Aim of the task => From the listing below, extract every line containing "Toggle".

Records =>
*** Block opens ***

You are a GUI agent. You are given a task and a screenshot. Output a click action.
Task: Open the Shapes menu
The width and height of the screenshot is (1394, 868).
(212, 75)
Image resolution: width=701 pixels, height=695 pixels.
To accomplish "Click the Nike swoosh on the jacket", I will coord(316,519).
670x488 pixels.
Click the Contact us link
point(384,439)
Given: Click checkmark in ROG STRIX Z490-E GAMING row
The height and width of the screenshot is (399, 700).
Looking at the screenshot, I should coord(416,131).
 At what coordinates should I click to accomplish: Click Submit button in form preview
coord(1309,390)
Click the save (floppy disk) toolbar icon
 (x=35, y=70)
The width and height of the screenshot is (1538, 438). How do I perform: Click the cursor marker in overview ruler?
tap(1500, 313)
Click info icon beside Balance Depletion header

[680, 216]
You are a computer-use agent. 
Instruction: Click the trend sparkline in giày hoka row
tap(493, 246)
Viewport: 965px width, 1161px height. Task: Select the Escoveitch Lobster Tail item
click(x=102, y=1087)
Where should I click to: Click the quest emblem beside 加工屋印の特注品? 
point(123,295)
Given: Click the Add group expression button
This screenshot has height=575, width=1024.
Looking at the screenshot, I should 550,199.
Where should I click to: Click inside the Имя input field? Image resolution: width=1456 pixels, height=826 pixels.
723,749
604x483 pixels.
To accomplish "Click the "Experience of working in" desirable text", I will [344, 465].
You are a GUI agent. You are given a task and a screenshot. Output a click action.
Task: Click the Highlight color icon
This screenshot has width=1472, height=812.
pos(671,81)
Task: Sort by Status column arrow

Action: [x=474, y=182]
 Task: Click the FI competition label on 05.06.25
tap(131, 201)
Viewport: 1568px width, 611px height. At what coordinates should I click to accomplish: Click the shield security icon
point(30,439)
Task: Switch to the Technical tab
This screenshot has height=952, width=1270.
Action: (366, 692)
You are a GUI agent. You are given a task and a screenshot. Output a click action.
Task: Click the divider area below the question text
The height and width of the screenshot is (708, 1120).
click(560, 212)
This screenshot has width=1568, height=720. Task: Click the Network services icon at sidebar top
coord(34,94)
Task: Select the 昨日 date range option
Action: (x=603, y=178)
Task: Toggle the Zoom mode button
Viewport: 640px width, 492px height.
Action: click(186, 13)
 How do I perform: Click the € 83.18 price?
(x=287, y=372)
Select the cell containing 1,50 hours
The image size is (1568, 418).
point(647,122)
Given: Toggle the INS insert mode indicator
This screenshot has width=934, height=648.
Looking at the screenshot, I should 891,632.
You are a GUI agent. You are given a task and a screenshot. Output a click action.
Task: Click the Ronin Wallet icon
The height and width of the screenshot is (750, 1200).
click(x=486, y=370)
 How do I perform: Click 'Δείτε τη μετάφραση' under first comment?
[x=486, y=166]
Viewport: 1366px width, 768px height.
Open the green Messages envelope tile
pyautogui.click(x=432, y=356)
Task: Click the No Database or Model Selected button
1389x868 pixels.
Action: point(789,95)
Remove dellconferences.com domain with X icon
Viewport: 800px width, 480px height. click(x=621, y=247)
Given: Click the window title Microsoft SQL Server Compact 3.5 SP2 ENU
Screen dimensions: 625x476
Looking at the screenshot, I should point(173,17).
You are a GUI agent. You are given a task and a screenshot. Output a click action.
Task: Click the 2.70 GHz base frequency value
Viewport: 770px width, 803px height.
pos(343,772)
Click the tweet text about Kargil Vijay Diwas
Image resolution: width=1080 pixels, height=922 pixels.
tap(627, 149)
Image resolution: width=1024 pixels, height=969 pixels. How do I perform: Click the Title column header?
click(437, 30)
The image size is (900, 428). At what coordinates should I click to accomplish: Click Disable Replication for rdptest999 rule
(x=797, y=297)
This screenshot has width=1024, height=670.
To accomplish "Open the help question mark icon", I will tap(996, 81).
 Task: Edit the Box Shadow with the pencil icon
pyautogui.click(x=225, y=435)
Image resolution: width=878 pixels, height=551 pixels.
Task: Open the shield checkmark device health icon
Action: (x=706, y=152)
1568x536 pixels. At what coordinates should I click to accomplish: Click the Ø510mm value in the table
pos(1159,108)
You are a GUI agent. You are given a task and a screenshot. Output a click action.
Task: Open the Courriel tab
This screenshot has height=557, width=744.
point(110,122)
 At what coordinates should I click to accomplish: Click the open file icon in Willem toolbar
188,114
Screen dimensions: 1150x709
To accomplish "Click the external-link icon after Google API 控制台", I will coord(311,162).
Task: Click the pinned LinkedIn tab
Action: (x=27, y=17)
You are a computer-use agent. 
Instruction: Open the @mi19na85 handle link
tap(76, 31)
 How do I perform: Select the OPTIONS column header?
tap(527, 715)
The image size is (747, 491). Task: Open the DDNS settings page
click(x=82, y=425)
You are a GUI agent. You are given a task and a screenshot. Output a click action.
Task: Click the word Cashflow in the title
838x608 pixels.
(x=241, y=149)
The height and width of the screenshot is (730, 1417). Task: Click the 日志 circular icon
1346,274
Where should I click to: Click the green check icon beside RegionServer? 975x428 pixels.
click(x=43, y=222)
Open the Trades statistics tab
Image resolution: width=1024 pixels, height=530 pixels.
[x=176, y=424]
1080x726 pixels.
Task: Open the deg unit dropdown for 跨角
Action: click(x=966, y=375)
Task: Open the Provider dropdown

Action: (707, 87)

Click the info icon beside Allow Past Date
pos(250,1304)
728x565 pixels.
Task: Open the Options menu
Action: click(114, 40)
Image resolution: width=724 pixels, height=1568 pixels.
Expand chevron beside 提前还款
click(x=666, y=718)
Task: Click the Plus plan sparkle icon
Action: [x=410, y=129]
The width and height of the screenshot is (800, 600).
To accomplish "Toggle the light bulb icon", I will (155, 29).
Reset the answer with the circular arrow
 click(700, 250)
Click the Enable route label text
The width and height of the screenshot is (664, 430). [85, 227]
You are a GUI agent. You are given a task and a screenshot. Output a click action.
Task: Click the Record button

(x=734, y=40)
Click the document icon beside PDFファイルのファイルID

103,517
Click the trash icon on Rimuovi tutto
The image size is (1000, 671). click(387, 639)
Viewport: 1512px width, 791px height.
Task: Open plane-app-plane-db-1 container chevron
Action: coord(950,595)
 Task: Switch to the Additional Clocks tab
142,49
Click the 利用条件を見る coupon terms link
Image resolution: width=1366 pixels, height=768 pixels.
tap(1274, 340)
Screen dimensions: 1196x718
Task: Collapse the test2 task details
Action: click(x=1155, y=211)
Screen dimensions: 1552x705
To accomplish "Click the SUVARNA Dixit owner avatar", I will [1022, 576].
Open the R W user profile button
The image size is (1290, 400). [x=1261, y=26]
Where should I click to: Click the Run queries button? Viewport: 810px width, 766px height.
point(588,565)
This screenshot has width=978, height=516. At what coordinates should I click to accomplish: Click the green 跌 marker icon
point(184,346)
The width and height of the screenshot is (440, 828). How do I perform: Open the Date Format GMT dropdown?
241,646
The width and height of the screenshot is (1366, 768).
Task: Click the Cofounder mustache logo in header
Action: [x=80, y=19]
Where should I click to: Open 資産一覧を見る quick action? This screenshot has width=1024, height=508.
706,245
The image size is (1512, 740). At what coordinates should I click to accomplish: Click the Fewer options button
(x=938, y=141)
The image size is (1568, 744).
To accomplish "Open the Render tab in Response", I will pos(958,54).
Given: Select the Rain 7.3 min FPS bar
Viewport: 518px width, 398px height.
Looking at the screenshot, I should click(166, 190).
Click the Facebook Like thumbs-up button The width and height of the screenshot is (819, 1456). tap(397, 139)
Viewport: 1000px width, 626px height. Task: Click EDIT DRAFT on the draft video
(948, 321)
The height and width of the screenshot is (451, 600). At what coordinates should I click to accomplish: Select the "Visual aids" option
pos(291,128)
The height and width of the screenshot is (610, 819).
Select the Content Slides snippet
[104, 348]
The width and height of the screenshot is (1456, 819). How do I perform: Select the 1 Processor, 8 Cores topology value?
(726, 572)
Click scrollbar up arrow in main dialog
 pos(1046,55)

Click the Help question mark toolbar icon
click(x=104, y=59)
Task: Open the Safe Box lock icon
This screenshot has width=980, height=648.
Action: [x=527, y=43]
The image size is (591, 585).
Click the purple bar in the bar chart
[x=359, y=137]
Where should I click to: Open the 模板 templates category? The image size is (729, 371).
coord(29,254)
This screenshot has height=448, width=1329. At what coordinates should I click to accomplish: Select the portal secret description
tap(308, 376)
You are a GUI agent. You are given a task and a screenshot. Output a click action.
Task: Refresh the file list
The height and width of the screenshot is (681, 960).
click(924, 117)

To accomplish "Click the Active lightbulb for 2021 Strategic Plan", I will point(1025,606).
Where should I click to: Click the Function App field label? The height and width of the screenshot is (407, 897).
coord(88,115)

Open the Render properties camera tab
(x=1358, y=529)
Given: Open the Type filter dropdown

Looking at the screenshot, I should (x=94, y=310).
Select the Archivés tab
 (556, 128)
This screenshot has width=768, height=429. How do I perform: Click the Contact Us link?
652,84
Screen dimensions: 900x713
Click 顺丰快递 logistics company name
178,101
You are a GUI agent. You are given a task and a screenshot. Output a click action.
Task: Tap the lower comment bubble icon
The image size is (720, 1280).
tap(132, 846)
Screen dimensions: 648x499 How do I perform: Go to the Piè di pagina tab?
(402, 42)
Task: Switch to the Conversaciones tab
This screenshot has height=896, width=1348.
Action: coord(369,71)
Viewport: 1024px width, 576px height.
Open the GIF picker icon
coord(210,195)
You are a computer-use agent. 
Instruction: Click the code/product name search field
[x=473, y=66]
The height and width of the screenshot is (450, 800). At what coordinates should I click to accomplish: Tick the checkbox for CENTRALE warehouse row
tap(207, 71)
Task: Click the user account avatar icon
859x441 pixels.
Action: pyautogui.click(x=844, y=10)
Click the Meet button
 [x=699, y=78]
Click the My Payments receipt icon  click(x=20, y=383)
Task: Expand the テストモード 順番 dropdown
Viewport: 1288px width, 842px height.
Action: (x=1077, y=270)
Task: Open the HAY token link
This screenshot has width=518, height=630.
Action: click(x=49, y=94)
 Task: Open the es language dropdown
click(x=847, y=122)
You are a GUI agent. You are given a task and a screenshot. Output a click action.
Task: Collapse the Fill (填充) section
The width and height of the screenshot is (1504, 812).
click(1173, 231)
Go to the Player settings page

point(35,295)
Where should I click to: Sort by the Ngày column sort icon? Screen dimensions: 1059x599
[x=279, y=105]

*** Block closes ***

Task answer =>
Task: Toggle the Zoom mode button
Given: Toggle the INS insert mode indicator
To accomplish "Toggle the light bulb icon", I will (155, 29).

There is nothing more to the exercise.